A hard-fought battle is won 1 vote at time Volunteers prod, VTC cajole Maryland voters to polls

Election 1998 : Maryland

November 04, 1998|By William F. Zorzi Jr. and Michael Dresser | William F. Zorzi Jr. and Michael Dresser,SUN STAFF Sun staff writer JoAnna Daemmrich contributed to this article.

Almost as soon as the polls opened, the first lines began forming around the state. By 8 p.m. -- when voting was to end -- there were still long lines at some polling spots.

Democratic Party volunteer Latifa Hamid was part of the reason: The 44-year-old city housing inspector's Election Day job was to prod and cajole as many voters as possible to the polls.

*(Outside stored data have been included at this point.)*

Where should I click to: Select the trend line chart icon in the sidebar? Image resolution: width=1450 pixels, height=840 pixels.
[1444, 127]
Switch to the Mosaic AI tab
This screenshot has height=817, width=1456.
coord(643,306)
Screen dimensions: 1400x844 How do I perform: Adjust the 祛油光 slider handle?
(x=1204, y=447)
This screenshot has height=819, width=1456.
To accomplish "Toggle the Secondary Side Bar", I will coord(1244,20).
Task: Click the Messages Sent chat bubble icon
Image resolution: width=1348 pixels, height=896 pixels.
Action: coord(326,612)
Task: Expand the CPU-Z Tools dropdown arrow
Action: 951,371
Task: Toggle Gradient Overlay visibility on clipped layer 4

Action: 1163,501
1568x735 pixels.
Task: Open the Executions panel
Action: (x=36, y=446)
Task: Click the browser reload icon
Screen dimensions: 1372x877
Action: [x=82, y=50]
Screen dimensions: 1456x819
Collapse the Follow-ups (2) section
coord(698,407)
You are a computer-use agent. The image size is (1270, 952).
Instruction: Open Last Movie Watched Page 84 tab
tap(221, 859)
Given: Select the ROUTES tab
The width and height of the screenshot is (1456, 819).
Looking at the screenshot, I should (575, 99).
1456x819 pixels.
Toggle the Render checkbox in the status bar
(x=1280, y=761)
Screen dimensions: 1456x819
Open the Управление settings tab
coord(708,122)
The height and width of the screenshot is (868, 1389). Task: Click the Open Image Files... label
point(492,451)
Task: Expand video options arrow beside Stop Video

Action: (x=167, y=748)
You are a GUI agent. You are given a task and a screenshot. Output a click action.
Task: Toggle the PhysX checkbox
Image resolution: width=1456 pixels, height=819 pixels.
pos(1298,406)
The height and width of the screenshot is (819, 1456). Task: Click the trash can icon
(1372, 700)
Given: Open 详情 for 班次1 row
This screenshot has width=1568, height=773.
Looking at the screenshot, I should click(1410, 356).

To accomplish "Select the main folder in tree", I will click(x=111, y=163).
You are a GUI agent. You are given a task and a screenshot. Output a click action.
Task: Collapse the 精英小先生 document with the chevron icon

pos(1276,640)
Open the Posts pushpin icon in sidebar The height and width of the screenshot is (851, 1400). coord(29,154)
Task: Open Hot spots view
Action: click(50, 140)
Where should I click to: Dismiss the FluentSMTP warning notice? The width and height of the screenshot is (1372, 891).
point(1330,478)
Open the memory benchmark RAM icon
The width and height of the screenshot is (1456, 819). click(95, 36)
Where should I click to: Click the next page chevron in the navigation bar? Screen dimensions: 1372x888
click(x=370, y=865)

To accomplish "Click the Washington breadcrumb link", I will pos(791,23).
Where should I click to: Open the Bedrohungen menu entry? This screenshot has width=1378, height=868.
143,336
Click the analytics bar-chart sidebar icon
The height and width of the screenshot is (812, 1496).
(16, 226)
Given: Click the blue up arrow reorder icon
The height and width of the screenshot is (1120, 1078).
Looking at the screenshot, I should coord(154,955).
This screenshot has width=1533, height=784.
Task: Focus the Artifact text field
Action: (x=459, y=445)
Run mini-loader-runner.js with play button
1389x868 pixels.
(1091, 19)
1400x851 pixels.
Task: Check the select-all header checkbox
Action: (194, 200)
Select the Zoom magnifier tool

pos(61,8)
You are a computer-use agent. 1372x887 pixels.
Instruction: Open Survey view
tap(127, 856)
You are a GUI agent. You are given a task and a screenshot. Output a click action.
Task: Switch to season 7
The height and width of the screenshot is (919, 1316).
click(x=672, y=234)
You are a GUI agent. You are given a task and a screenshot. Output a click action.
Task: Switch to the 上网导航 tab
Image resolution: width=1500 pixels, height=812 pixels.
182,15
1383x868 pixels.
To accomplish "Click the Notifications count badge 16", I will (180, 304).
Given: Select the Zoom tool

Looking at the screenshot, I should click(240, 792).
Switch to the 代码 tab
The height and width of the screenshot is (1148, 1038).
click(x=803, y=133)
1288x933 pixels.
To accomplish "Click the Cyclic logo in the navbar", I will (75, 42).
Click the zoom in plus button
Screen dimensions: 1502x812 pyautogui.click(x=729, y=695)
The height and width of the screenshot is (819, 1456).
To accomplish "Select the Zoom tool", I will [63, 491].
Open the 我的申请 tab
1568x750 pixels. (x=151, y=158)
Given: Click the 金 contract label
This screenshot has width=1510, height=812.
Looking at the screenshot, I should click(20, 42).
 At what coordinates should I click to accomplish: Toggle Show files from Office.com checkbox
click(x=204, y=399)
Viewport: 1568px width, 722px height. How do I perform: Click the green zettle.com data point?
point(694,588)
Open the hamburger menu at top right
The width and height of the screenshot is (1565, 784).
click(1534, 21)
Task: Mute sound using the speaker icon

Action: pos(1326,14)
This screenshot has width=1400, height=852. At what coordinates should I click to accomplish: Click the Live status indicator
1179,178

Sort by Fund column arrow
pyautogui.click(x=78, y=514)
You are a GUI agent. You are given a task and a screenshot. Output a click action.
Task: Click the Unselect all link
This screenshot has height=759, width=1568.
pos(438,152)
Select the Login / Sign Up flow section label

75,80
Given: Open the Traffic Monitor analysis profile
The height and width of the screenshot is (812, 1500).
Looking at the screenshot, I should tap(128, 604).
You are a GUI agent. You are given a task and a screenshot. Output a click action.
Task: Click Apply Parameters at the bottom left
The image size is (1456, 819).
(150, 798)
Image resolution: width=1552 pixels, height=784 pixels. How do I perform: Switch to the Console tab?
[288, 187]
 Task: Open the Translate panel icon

She was among thousands of combatants in a ground war -- one that led to a healthy turnout statewide and better-than-expected participation in key Democratic strongholds.

Like Hamid, several thousand partisans worked from daybreak until late yesterday, pushing and pulling voters to the polls. They made last-minute phone calls, rang doorbells, checked voter lists, and arranged rides for the elderly and disabled.

Democratic Gov. Parris N. Glendening and Republican Ellen R. Sauerbrey waged their $12 million rematch largely through a barrage of TV ads.

But in the end, it came down to voter turnout: The hard-fought battle had to be won on the ground -- one vote at a time.

Sauerbrey supporters had largely completed their grass-roots efforts to generate voter enthusiasm by yesterday. They were counting on the true believers.

Unlike the Democrats, the Republicans had no large apparatus to turn out voters.

They depended on weeks of professional and grass-roots electioneering -- and the loyalty of Sauerbrey supporters. The Maryland GOP had mailed 700,000 brochures and called 400,000 voters across the state since late last month, and a final round of calls lasted until Monday night.

But the Democrats, nervous about losing the governor's mansion for the first time in 32 years in a state where they outnumber Republicans 2-to-1, dusted off their decades-old machinery and injected it with new vigor.

They rallied to Glendening's aid, mobilizing a massive get-out-the-vote campaign that was helped by organized labor, abortion-rights groups and such non-partisan groups as Baltimoreans United In Leadership Development and the National Association for the Advancement of Colored People.

In the end, there wasn't much of a contest.

The Democrats' campaign was so effective in getting out the vote in Baltimore that turnout was nine points higher than the city's 46 percent showing four years ago.

And in some precincts, long lines of voters waiting to cast ballots kept polling places open past the 8 p.m. deadline.

All but absent from the effort for Glendening was Baltimore Mayor Kurt L. Schmoke and his chief political adviser, Larry S. Gibson, who has enjoyed a reputation for years of being able to turn out African-American voters in the city.

In the primary, Gibson and Schmoke backed Glendening opponent Eileen M. Rehrmann, the Harford County executive.

Pro-urban agenda

But in Baltimore yesterday, Glendening was the beneficiary of a determined, well-organized campaign by BUILD, a church-affiliated organization with an aggressive pro-urban agenda.

Arnie Graf, a BUILD organizer, said the group mobilized more than 200 volunteers to visit 61 Baltimore precincts -- roughly one-third of the city. The volunteers went door to door, working from lists of voters they have contacted over the past several weeks.

Graf said the organization appeared to have exceeded its goals for voter turnout in virtually every one of the precincts it targeted.

He said the city turnout put the lie to what he called the "myth" that Gibson was the master of GOTV efforts in Baltimore.

Throughout Baltimore yesterday, BUILD volunteers in bright yellow T-shirts combed the streets of a heavily African-American East Baltimore precinct, asking voters whether they had had voted. More often than not, the answer was yes.

Whenever they found a potential voter who had not made it to the polls, they offered a ride in their large white van.

One of the volunteers, Blake Ethridge, a 23-year-old Johns Hopkins graduate student, knocked on the door of Shahida Jaundoo on Lanvale Street. The young woman poked her head out a second-story window and said she was registered but unable to leave her home because she was caring for her baby.

Ethridge wouldn't give up, reminding her of the importance of a BUILD after-school program at nearby Bernard Harris Elementary School for which the organization hopes to win state support.

For about a quarter hour, he cajoled her, even offering to have a BUILD volunteer sit with the baby while she voted -- an idea Jaundoo rejected. Then, he assured her that she could bring her baby to the polls and that BUILD would give her a ride.

Finally, the young woman relented and told the BUILD team to pick her up in 20 minutes. Team leader Rob English confirmed later that she had voted.

'Team Maryland'

Meanwhile, in Southwest Baltimore, Hamid was out early as part of "Team Maryland," the Democratic Party's main get-out-the-vote effort.